Across the listing, tally the lines in which the word "click" occurs, then report the tally alone.
BEGIN Materials provided
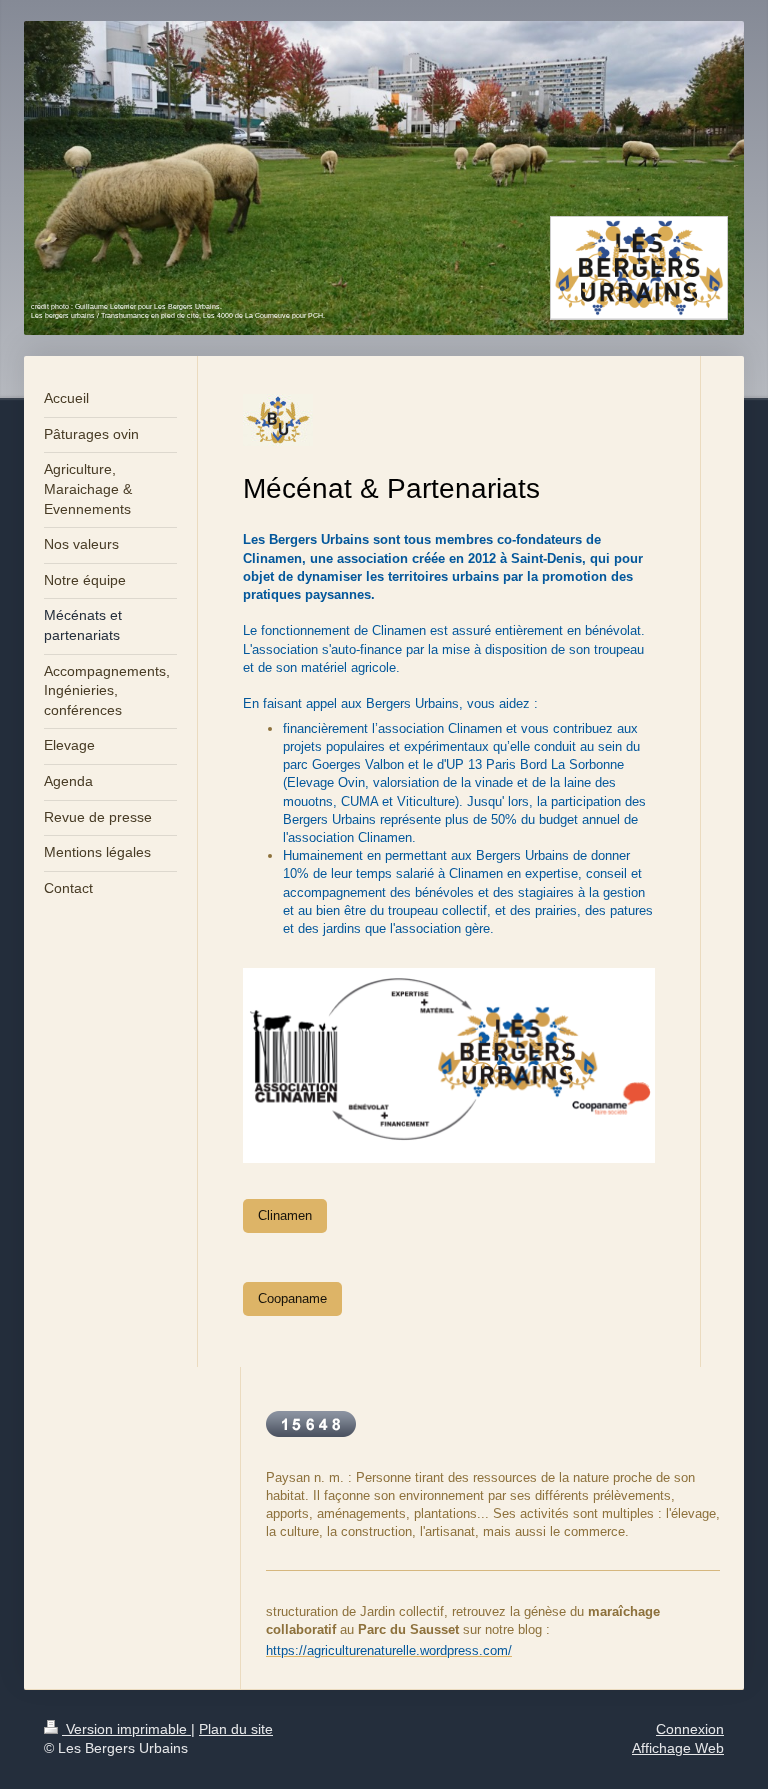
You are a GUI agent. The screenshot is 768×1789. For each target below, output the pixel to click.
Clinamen (285, 1215)
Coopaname (292, 1298)
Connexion (690, 1729)
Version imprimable (126, 1729)
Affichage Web (678, 1748)
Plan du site (236, 1729)
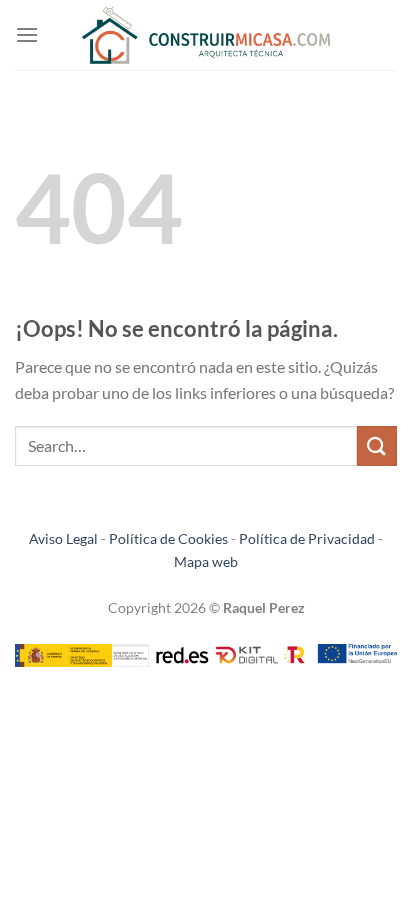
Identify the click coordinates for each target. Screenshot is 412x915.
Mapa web (206, 561)
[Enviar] (377, 445)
END Materials provided
Result of the exercise:
2